At the door, I turned. “Understand, Breckenridge, I’m not trying to stick you. If I hadn’t been working on a case that was very important, I wouldn’t have cared so much. But you asked me my name in front of all those people.”
“That didn’t hurt you any.”
“The girl who was playing that dime machine was the one I was tailing. I’ll have a hell of a time doing anything with her now.”
That rang the bell. He said, “Hell,” with more disgust in his voice than I’ve heard since the Republicans lost the election. “Come back and sit down.”
I walked back and sat down. Lieutenant Kleinsmidt was staring at me. I said to Breckenridge, “The law’s in this, too.”
“What do you mean?” Kleinsmidt asked.
“You.”
“The hell I am. I won’t pay you a damn cent.”
“You’re in it just the same.”
“I was following instructions,” Kleinsmidt said. “Whose?”

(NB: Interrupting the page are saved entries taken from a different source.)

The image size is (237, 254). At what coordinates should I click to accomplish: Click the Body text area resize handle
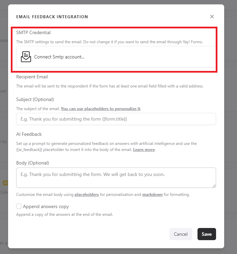point(214,185)
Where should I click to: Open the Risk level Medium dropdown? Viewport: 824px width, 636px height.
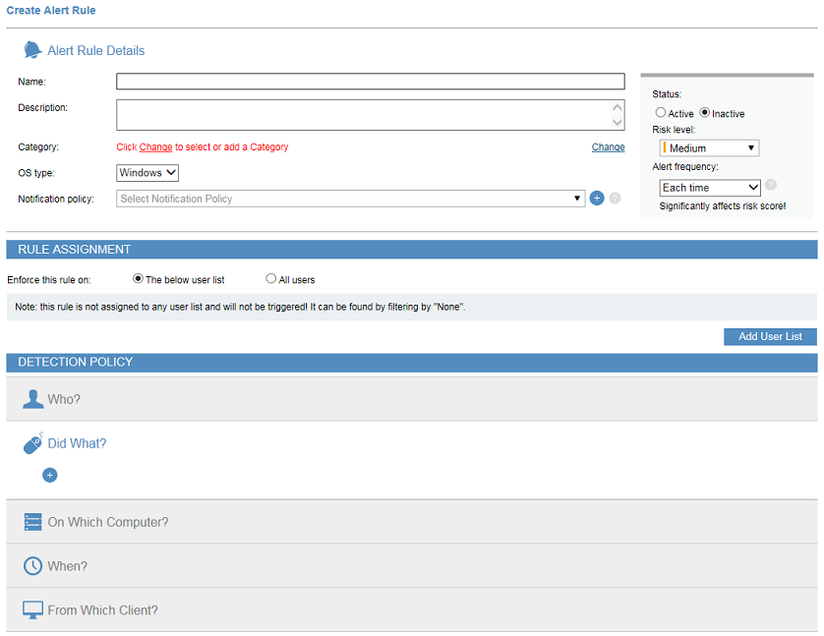(709, 148)
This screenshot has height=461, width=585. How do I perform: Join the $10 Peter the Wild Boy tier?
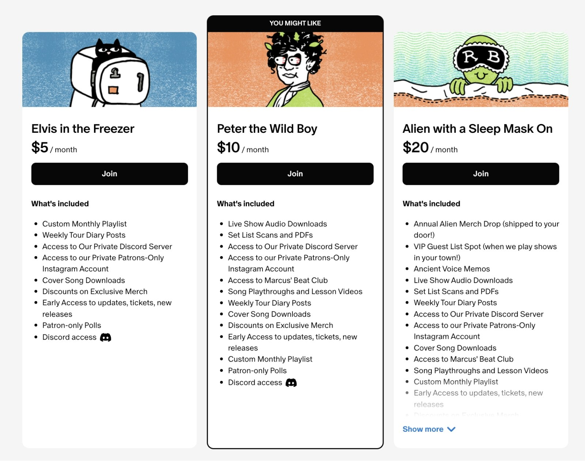coord(295,174)
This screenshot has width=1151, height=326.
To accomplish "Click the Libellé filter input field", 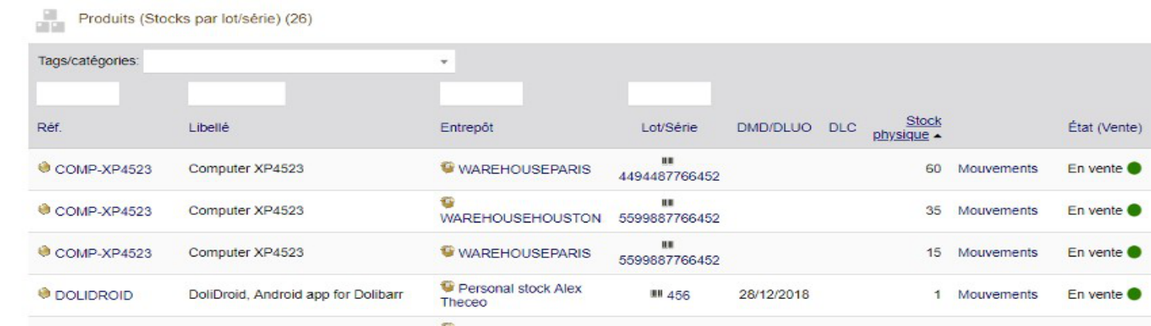I will [236, 93].
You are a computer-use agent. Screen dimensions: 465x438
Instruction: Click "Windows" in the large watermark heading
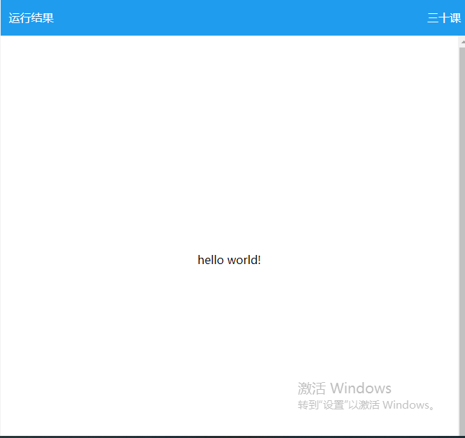pos(360,388)
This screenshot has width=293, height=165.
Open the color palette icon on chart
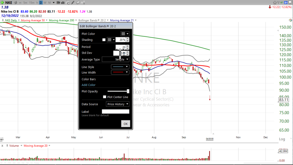tap(83, 2)
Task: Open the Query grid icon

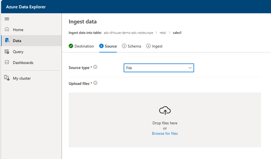Action: tap(7, 51)
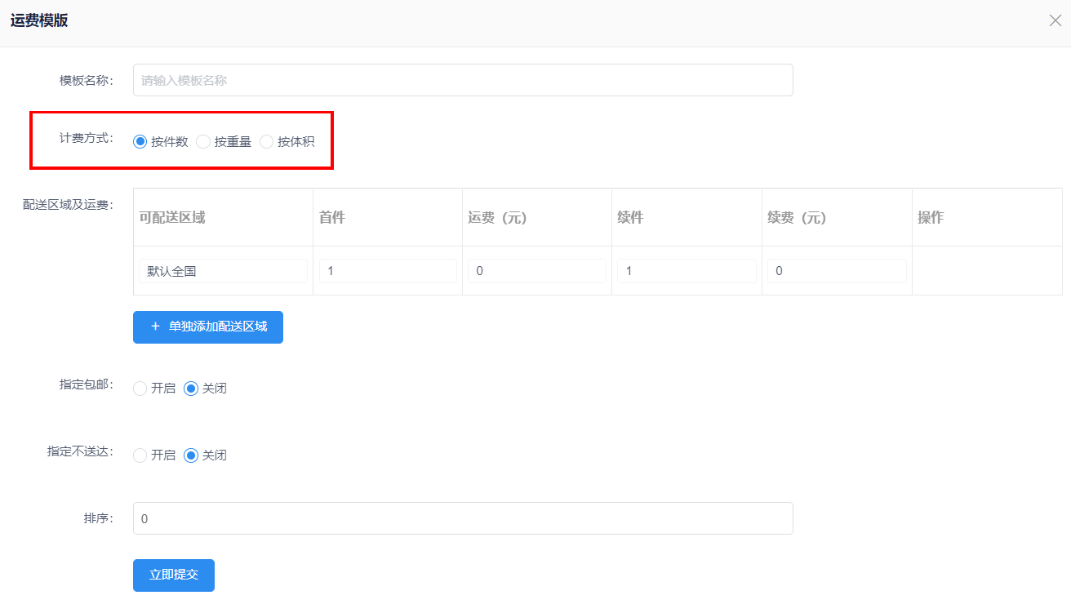Select 关闭 for 指定包邮
The image size is (1071, 613).
tap(191, 389)
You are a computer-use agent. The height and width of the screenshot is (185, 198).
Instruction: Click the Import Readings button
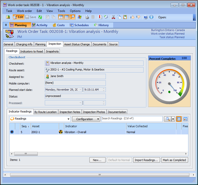click(147, 160)
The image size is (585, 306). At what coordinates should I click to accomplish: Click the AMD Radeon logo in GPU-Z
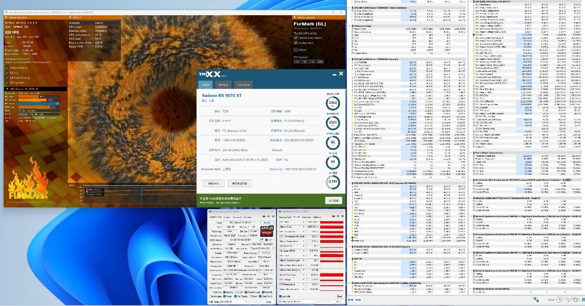coord(266,230)
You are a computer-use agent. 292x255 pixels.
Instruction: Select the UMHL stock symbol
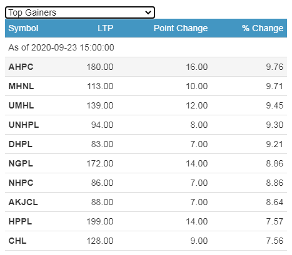(x=21, y=105)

“His.” He jerked his head toward Breckenridge. Breckenridge said, “How much, Lam?”
“Ten thousand or nothing. I’d prefer to have it nothing.”
They looked at me.
I said, “I may be here for a while. I may want some cooperation. You fellows made things hard for me while I was getting started. I just want you to understand that. You can make up for it later. That would be all I’d want.”

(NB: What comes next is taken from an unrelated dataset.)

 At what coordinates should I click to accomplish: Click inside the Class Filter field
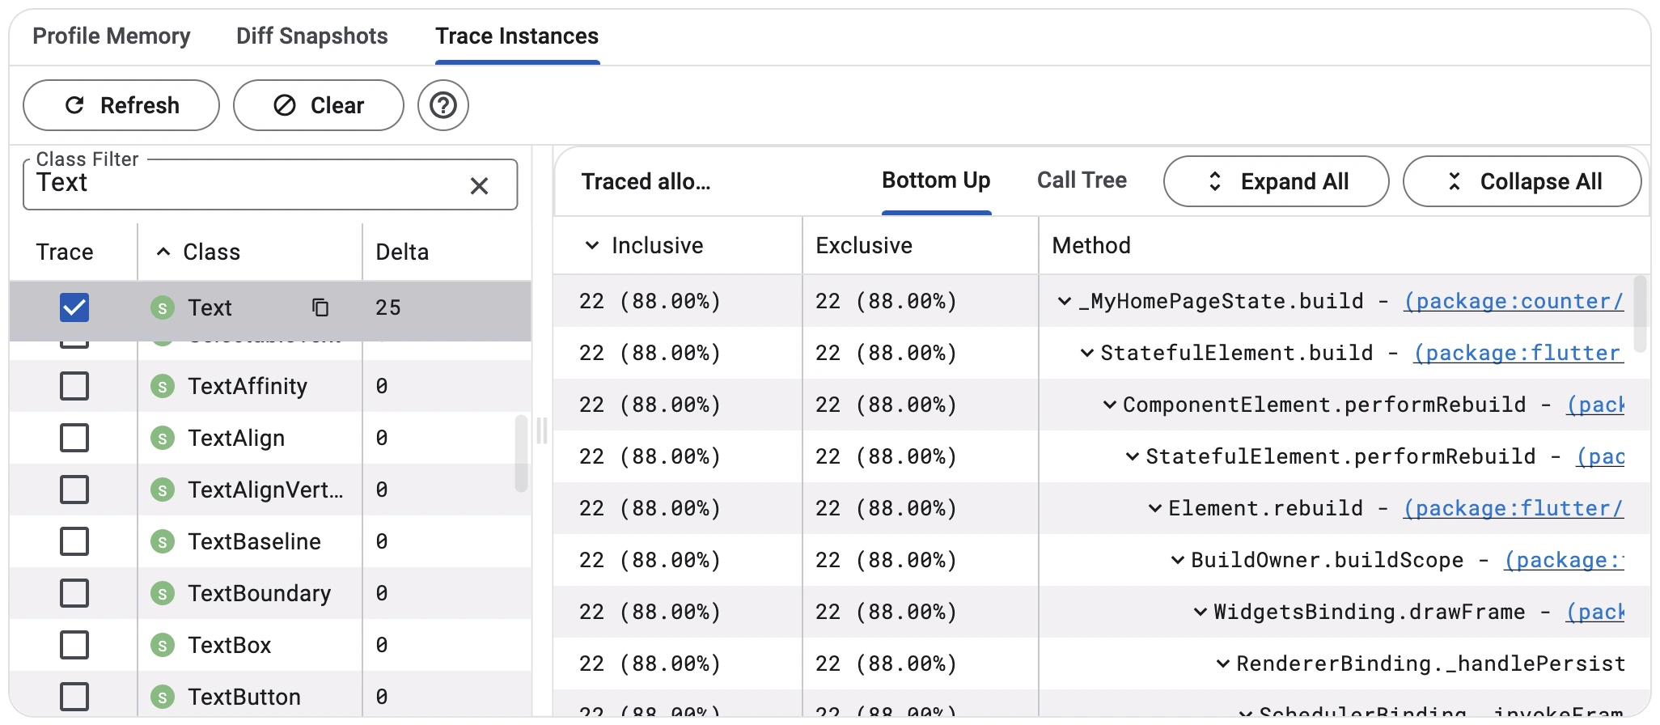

Breckenridge held his face in a poker mask. “You kidding us?”
“No. It’s on the square.”
Breckenridge pushed back his chair, shot his hand across the desk, and said, “That’s damn square, Lam. Shake.” I shook hands. When Breckenridge released my hand, I saw Kleinsmidt’s big paw out in front of me. I shook it,_ too. It was moist and hot, and it had bone-crushing strength.
“Exactly what do you want?” Breckenridge asked.

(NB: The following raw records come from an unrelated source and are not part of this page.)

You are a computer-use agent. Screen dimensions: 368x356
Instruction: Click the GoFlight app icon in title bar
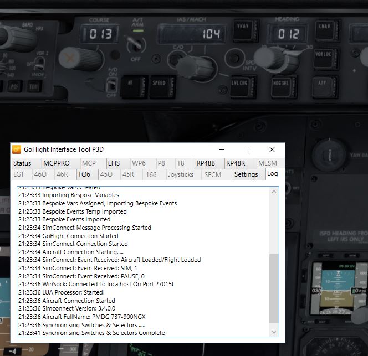click(x=18, y=149)
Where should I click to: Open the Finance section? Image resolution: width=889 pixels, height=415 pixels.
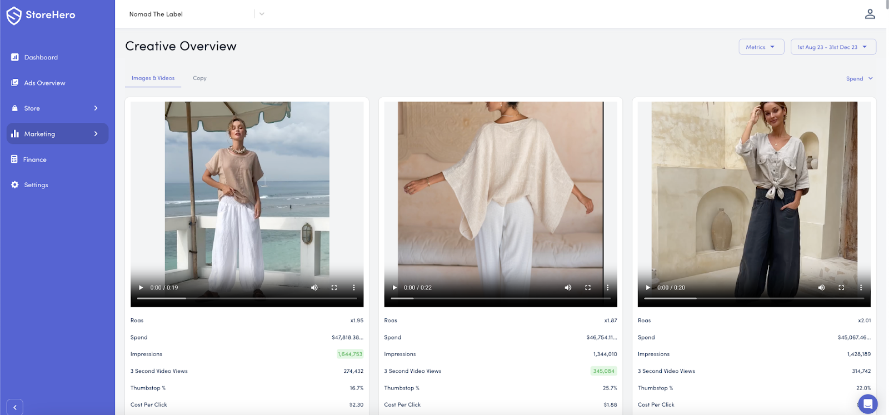coord(34,159)
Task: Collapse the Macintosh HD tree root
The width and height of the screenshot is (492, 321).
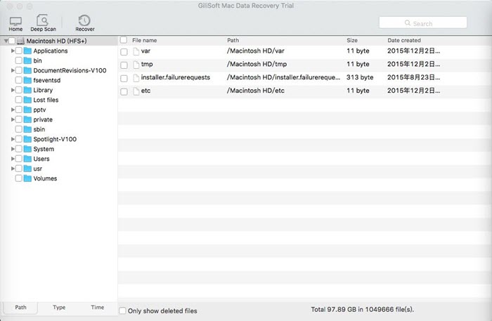Action: pyautogui.click(x=4, y=41)
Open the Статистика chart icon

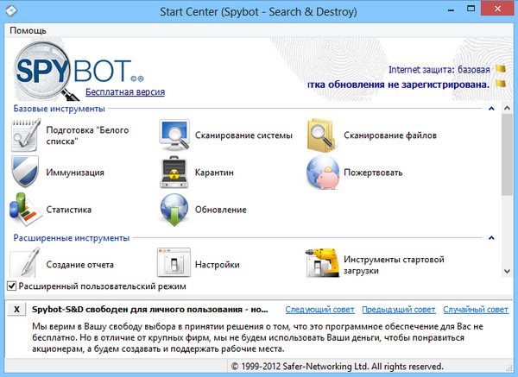26,210
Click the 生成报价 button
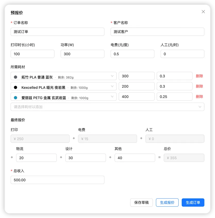The height and width of the screenshot is (218, 215). coord(167,203)
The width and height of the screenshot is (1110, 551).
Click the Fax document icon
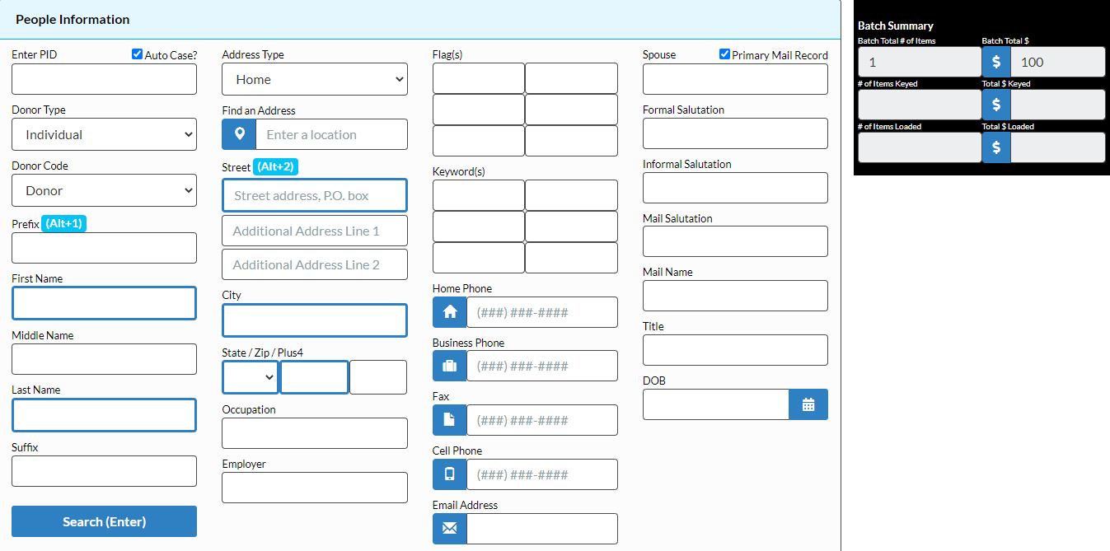click(449, 420)
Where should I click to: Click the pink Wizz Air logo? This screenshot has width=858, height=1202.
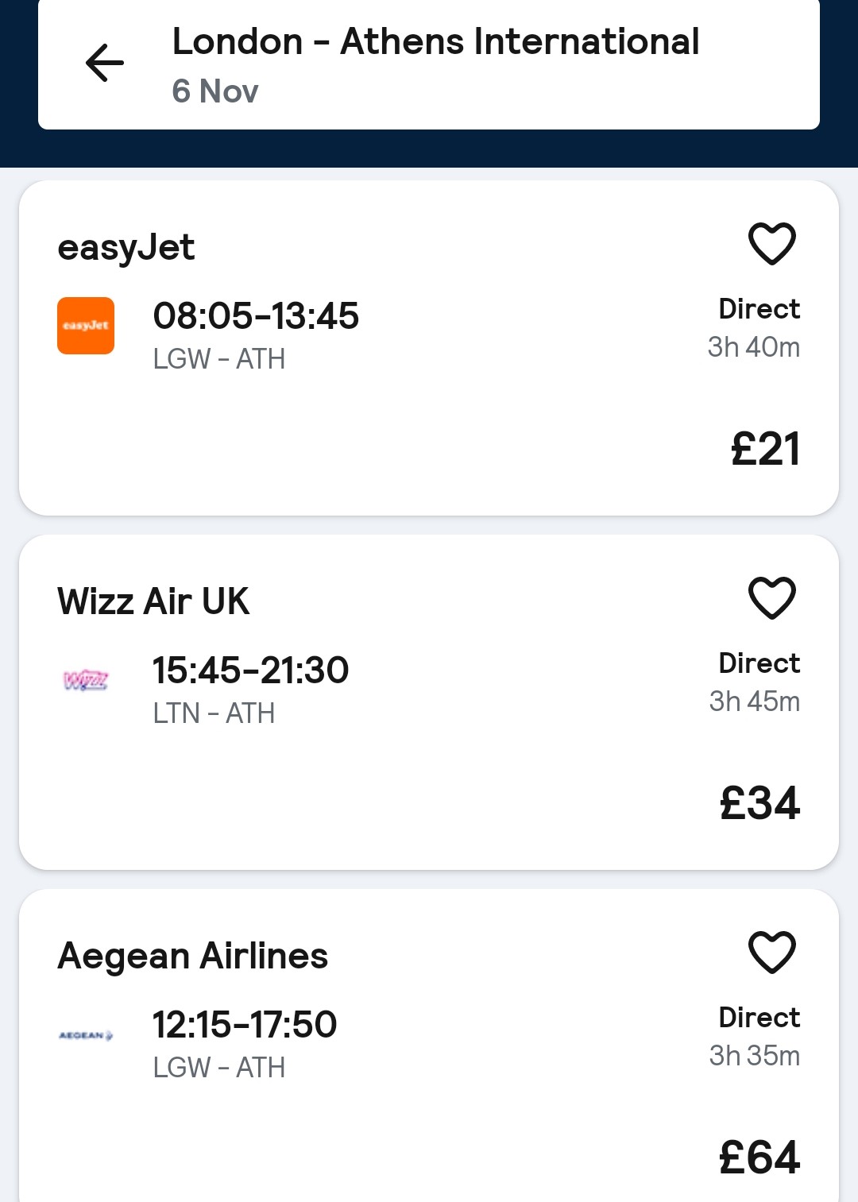pos(86,680)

“First,” I said, “I want to talk with Louie. I want to know what he knows about the girl who was playing the machines.”
Breckenridge said, “Personally, I think Louie is full of prunes. He drifted in here from San Francisco, telling me about how he’d worked in the resorts and knew all the gangs that were working on the slot machines. Evidently, he was a good man with his mitts in the Navy. That’s the trouble. They’ve jarred his brain loose from its moorings. He’s punch drunk.”
I rubbed my sore face. “He’s got a good wallop,” 1 admitted.
They laughed.
The manager picked up the interoffice phone, and said, “Send Louie back up here.”
Lieutenant Kleinsmidt said, “We meet lots of your kind who don’t want to co-operate. We don’t waste much time with them. You’re different. Anything you want, just ask for it. I’ll see that you get it.”
Louie came back in.
Breckenridge said, “Louie, this guy is one of the family. Give him anything he wants. All of his drinks are on the house. As far as you’re concerned, he owns the joint.”
I could see the surprise in Louie’s eyes.
I got up and said, “Thanks. I’ll have a talk with Louie.” Louie looked past me to Breckenridge. “You mean anything?” he asked.
“Anything in the place,” Breckenridge said.
Louie shifted his eyes to me.
“Come on,” I said. “I want to look at the inside of a slot machine, and I want to find out how they’re fixed.” Louie began to fit his clothes a lot better. “I can show you the whole dope,” he said. “There ain’t anybody in the West that knows more about ‘em than I do. I know all the gangs, and there ain’t one of ‘em can slip anything over on me. What’s more, the way I handle my mitts, I don’t need to take no run-around. When I see ‘em cupping a machine, I give ‘em the old one-two before they can ditch the evidence and—”
The manager coughed, a dry, significant, sarcastic cough. Louie quit talking abruptly.
“Come on,” I said, and pushed toward the door. I looked back over my shoulder. Breckenridge gave me a slow, solemn wink, put his thumb and forefinger to his temple, and made little circles.
“Got a machine I can play with?” I asked Louie. “I want to take it to pieces. It’s five-fifteen now. I have half an hour.”